The outside of the tent also had to be maintained in perfect military order and “lat tents” (privies) dug to the required depth and distance from the tents. It was quite an ordeal but one that was done with a certain amount of pride of accomplishment that stood the test of time as my husband and I much later also took our young and growing family on two and three week excursions each year plus occasional weekends when we could get away.
The huge and old “Bukta” was given to me by my parents who had bought themselves a beautiful French “Marichel” tent with two rooms and in a beautiful shade of blue. It was a frame tent and a brand new design for those in the Camping Club.
We used that Bukta tent for many years until we left England for Canada in the mid sixties in fact. At that time my parents asked for it back so that they could give it to my brother for his use. Then, surprisingly, presented us with the beautiful Marichel model which was much lighter to transport. This, our now Canadian family used on holidays each year in the Okanagan. Unfortunately one of our sons borrowed it one year and didn’t return it after his holiday. Later, when it was needed again, we found it stored in an old trunk outside of his house where it had simply rotted away. Replacing it was an absolute impossibility. So, sadly, we decided that our camping days were now officially over. We then lived with our memories of excited children fishing at 5 a.m. in the morning in Lake Kalamalka, in the Okanagan valley of B.C.
We had rented camp trailers for both sets of elderly parents to go camping in our favourite spot in Vernon, Okanagan but only once had we used a camp trailer for ourselves. We much preferred the idea of tenting and sleeping on air mattresses under our double sleeping bags. It amazed my mother-in-law that I could cook complex meals for seven people on a simple camp stove.

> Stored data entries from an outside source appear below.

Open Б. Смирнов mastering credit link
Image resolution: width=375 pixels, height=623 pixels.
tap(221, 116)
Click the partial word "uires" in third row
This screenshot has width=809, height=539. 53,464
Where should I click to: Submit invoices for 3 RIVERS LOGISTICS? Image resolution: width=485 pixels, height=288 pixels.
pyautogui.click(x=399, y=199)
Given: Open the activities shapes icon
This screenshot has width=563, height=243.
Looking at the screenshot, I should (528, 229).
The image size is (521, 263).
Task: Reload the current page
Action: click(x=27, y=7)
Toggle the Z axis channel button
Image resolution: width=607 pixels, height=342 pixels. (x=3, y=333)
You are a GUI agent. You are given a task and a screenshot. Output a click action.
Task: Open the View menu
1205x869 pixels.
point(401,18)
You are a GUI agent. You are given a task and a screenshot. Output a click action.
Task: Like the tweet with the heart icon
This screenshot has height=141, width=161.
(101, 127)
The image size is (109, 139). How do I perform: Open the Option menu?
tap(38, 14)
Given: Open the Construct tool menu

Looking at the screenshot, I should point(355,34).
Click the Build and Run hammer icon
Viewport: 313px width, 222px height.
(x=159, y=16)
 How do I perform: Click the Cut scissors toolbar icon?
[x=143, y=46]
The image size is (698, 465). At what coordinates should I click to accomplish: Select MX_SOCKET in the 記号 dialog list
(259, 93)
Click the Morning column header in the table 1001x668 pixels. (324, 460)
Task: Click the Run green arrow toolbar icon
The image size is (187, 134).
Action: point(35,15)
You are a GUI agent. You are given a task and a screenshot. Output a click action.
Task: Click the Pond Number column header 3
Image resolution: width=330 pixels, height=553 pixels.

Many years later we found ourselves living in a tiny bungalow in Manzanillo. After a while, we realised that all of those years tenting had given us life lessons of how to live in confined spaces with minimal equipment. Considering that I am a kitchen gadget freak, it really was a lesson well learned. Many of the things that I was so used to using, gradually worked their way down to Mexico in our ever over loaded car and now are piled in boxes as we recently had to downsize again.
Now I have swung around 180 degrees as we recently ended up buying an older, but well looked after thirty three foot Sea Breeze motor
home, with a few creaking joints to match our own. Two long trips have been made in this vehicle and we have enjoyed it immensely. The jury is still out on whether we would have been better off with a truck and fifth wheel and we
are listening to other folk’s opinions regularly. Eventually I expect we will make a decision as to which would suit us better. But perhaps we will rent this one out as it behaves so well.
In the mean time we have visited California three times as well as to Nevada, Arizona and New Mexico. So far we haven’t ventured into Mexico because of time constraints so are just living on other people’s experiences which have mainly been very positive. The two best spots where we have stayed have been in California and the most unfriendly place for rovers is Phoenix!
In a couple of months we will perhaps venture into the Baja California but the current price of gas is a little prohibitive for constant touring. It seems better to have our car on a dolly and park the RV in a central and suitable spot then use the car for shopping an exploring. The Safeway and Chevron piece of marketing at the moment has been most helpful as we have had considerable reductions in gas prices at several places. When a fill up is often well in excess of $200 those odd few dollars off at least buy a cup of coffee or two to help us on our way. Both of us had fifty fits to see gas marked at $4.99 a gallon at one gas station but gasp though we may the gas was still required at that unfortunate moment.
In thinking about camping in Mexico many more plans have to be made. There is a book available for camping in Mexico and we have heard that camping is good on the Baja as many more people who are used to that way of life venture there. Camping is really not the Mexican way of life. It is more usual for families to get together and purchase vacation homes and go to the same place year after year as a Time Share. While that certainly has its merit, most vacationers from the northern climes, like visiting different places before selecting the few that gave them more pleasure to return to.
Near to Manzanillo, there are two RV sites in Melaque. One is well run with toilets, showers and modern conveniences; the other just provides a shovel for digging holes. There is a large camp site at Boca de Iguana up the coast a little way, but they have resident crocodiles which do like the taste of dog! As we just have cats at the moment, perhaps this would be OK. Kirby is making sounds as though he could come to like baked or fricasseed crocodiles but I think a little more studying is required before we venture that way.